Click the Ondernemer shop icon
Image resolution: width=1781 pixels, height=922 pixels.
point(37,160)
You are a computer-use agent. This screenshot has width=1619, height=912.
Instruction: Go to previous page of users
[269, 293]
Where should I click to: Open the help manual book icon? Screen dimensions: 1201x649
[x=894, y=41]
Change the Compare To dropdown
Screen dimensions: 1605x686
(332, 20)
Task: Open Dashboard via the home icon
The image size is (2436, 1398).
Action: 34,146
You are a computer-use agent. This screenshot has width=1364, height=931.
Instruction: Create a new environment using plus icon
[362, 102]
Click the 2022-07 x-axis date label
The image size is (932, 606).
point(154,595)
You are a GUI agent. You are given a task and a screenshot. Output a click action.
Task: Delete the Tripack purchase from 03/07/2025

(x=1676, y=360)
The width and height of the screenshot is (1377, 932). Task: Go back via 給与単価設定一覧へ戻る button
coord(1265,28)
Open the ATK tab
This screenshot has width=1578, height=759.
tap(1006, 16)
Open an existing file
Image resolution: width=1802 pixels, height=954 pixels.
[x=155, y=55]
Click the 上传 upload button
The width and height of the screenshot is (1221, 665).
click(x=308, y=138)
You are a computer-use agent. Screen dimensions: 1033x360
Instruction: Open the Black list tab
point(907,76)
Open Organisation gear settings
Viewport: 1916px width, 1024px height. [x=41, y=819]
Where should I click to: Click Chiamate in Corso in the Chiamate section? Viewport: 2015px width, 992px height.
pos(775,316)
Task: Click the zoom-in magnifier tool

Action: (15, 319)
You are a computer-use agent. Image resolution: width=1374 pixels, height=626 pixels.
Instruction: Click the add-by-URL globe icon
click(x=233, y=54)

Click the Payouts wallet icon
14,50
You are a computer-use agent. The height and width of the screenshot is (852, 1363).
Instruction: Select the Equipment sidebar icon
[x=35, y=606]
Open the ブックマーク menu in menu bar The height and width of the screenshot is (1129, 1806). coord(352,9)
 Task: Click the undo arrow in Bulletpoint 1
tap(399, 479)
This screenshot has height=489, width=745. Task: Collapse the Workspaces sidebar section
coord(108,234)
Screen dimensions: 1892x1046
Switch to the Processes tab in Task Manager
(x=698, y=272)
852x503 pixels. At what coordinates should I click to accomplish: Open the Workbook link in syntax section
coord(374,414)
+ + + + + + +
» **ASSIGNED TASK**: Look through the entries above. Copy each line in which the string "computer" occurs.

» **YOUR SOLUTION**:
You are a computer-use agent. This screenshot has width=1619, height=912.
You are a computer-use agent. This screenshot has width=1364, height=931.
You are a computer-use agent. Screen dimensions: 1033x360
You are a computer-use agent. Image resolution: width=1374 pixels, height=626 pixels.
You are a computer-use agent. The height and width of the screenshot is (852, 1363).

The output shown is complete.